V. Lochmann il y a un problème de confiance entre le gouvernement et les associations ?

P. Doutreligne :  Très clairement ! Le ministre de l’intérieur a réussi à braquer les associations de solidarité qui s’occupaient des défavorisés et plus particulièrement des migrants, le ministre du logement met en avant un projet qui nous intéresse (le logement pour tous), mais il n’y met pas les moyens et il prend des mesures à coté qui sont extrêmement difficiles, la ministre de la santé et de la solidarité s’occupe davantage des problèmes de santé que des problèmes de solidarité. On voit avec les personnes âgées qu’on est arrivé au point de rupture. Dans les EHPAD ou dans les services à domicile il n’y a toujours pas de réponses adéquates aux problématiques. Et les associations de personnes handicapées qui étaient au départ satisfaites d’avoir une secrétaire d’état spécialisée auprès du Premier Ministre sont en train de revenir de leur espérance parce que ce qui est proposé, là encore est sans vision globale. Seule l’augmentation de l’AAH qui a été prévue sur trois ans est un élément positif qui est à mettre au crédit du gouvernement sur ce secteur là.

(…)

V. Lochmann : vous êtes dans quel état d’esprit alors que s’ouvre le congrès de l’UNIOPSS ? Vous êtes amer ? Vous êtes en colère ?

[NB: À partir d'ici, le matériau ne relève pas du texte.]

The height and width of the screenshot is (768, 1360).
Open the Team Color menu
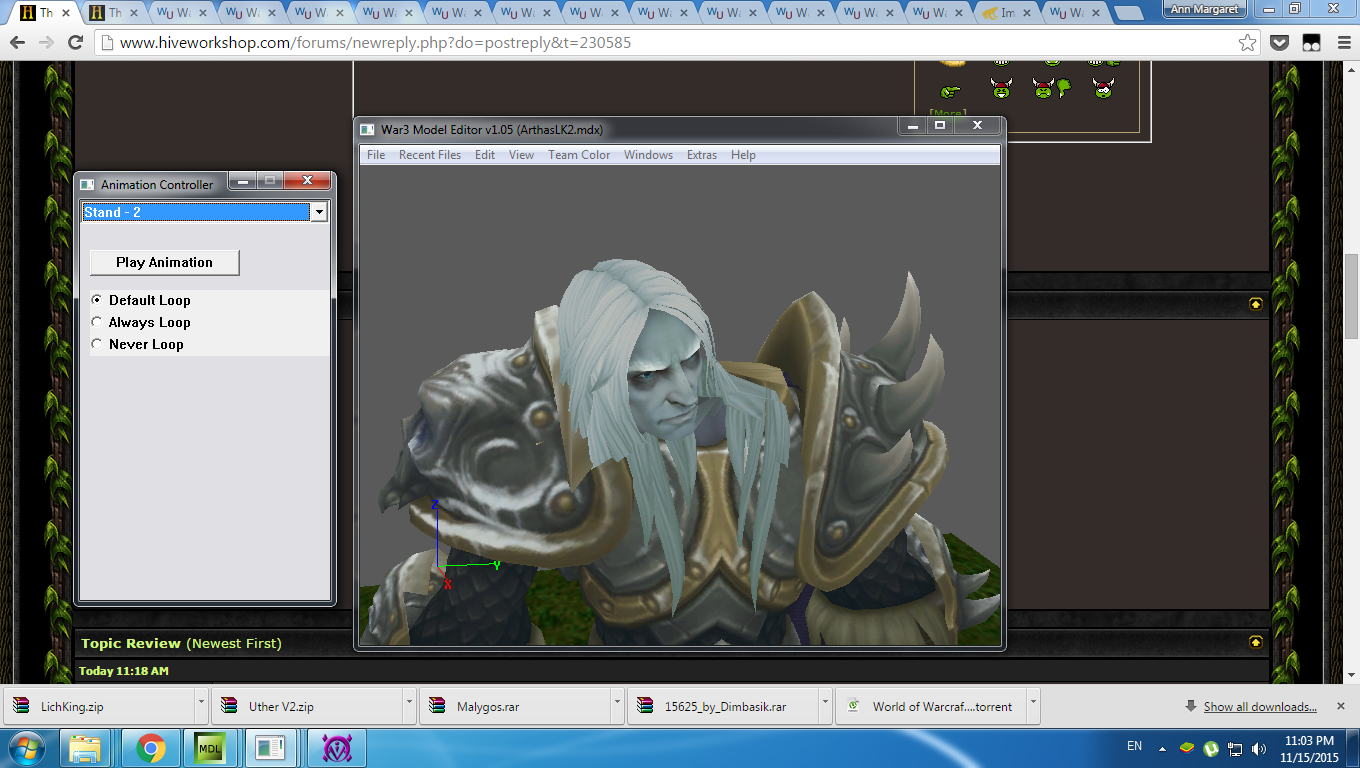579,155
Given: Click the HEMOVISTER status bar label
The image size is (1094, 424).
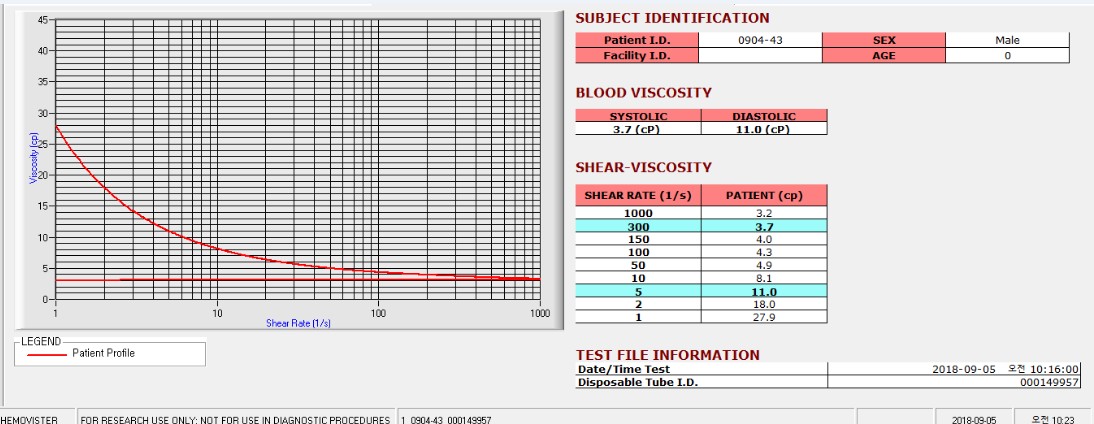Looking at the screenshot, I should point(29,420).
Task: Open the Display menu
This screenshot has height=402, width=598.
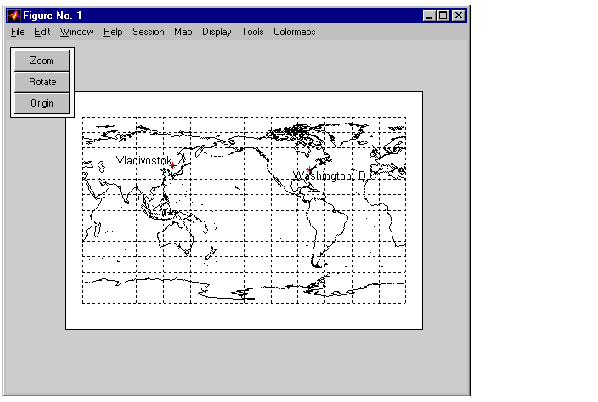Action: click(x=217, y=32)
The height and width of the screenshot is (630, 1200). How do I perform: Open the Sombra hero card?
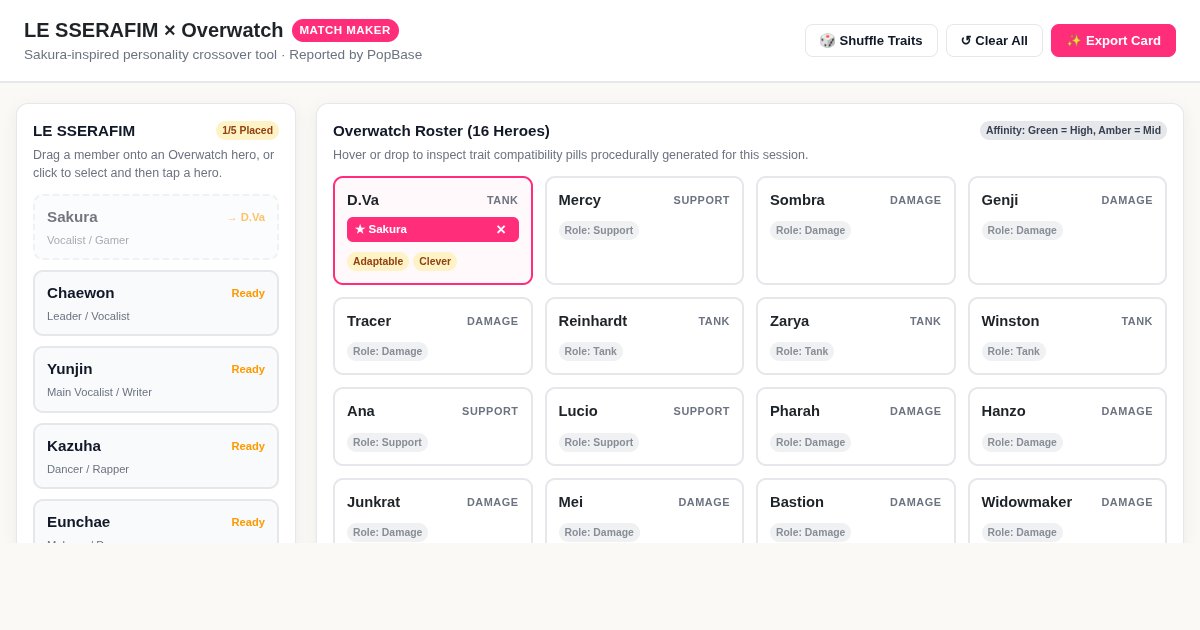click(856, 231)
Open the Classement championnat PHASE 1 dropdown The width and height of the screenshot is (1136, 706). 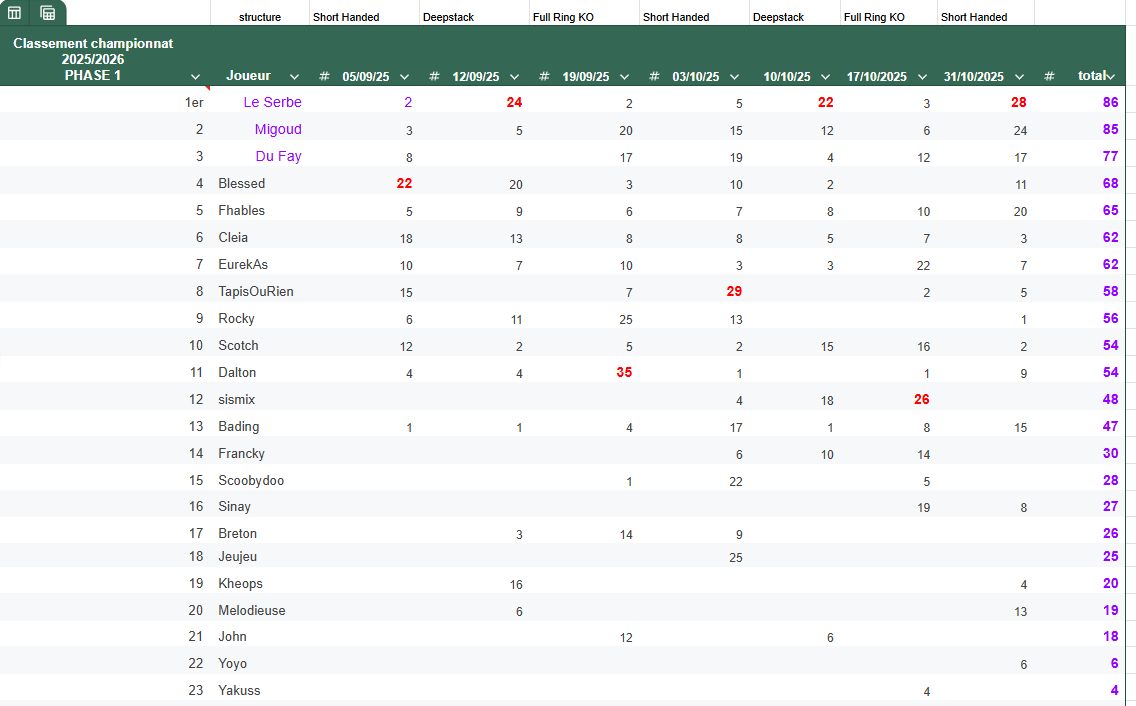[x=195, y=77]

P. Doutreligne : L’amertume, elle est là. La déception elle est là. La colère n’est pas loin. Elle est déjà en train de monter dans certains secteurs : personnes âgées, personnes handicapées, accueil des migrants, ces associations sont déjà en colère. Il reste tous les autres pans de l’aide à domicile de l’enfance où on est encore sur l’amertume mais si ça ne bouge pas, si ça ne change pas si de nouveau les pouvoirs publics n’ont qu’une vision comptable et budgétaire de l’action sociale, alors, oui bien sûr la phase d’après c’est la colère et à ce moment là le gouvernement va perdre beaucoup parce que le secteur associatif est extrêmement important et extrêmement influent en France avec son million de bénévoles et son quasi million de salariés. Tout le monde dit « c’est bien ce que vous faites pour les personnes âgées les personnes handicapées ». Si à un moment on nous empêche de travailler correctement la population va regretter ce choix.

V.Lochmann Les associations et l’UNIOPSS pourraient rejoindre le mouvement social ?

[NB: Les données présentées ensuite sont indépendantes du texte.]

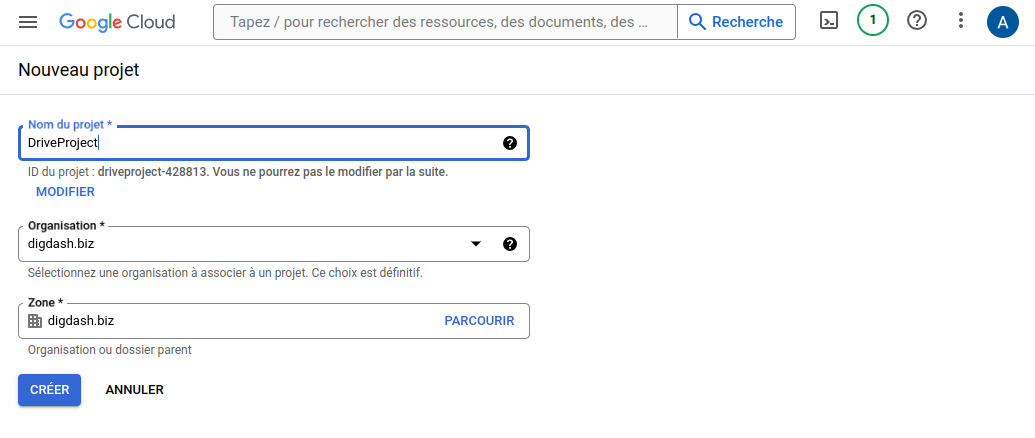Viewport: 1035px width, 438px height.
Task: Expand the Organisation dropdown arrow
Action: [x=476, y=244]
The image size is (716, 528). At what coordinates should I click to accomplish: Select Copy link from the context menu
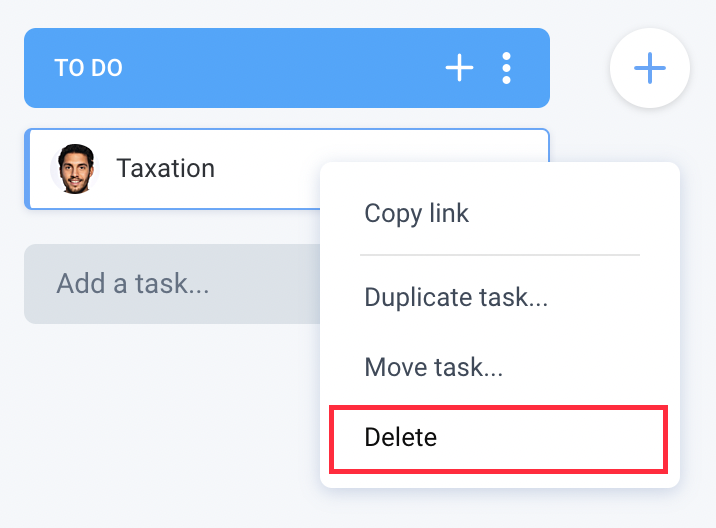500,213
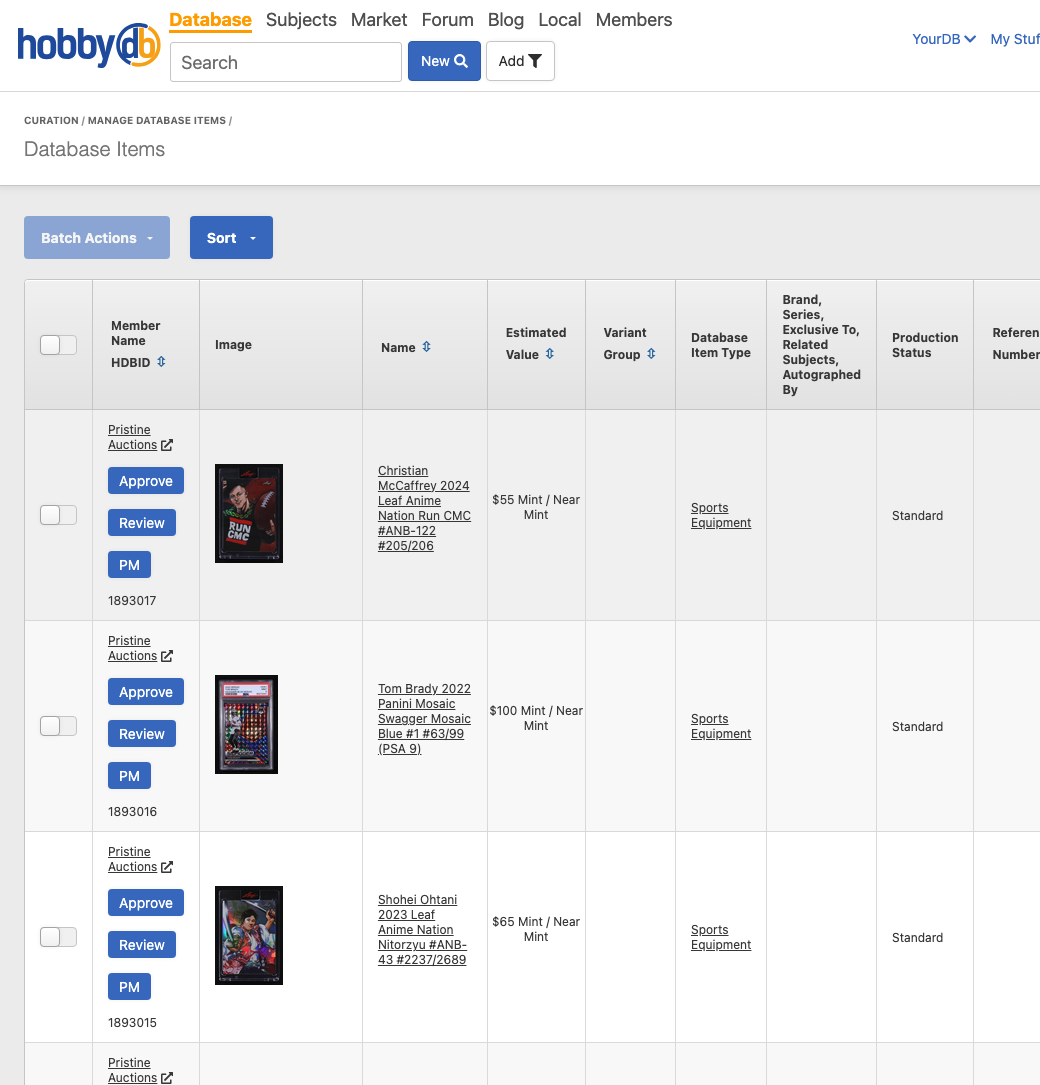
Task: Toggle the select-all switch in table header
Action: pos(58,345)
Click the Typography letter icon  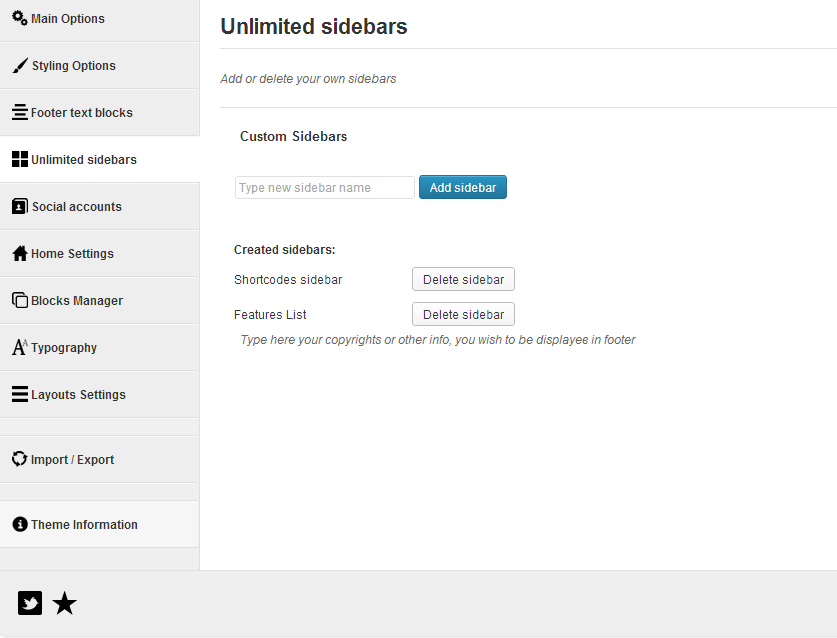(20, 348)
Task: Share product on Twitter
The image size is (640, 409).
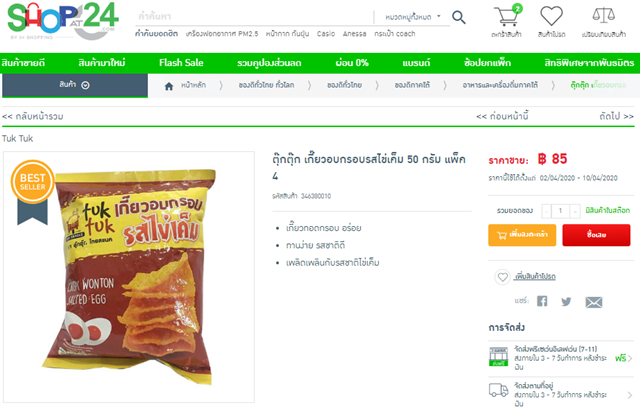Action: tap(566, 302)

P. Doutreligne. Je ne pense pas. Parce que c’est trop tôt et parce qu’on ne sait pas faire grève. On ne sait pas laisser tomber des personnes handicapées, des enfants à l’abandon, les personnes âgées dans la solitude. Il faut viser autre chose. Si les associations ne se solidarisent pas face à l’action du gouvernement il va y avoir un apport de mécontentement de la société contre ce que fait le gouvernement. Donc ce n’est pas dans son intérêt de poursuivre dans cette voie.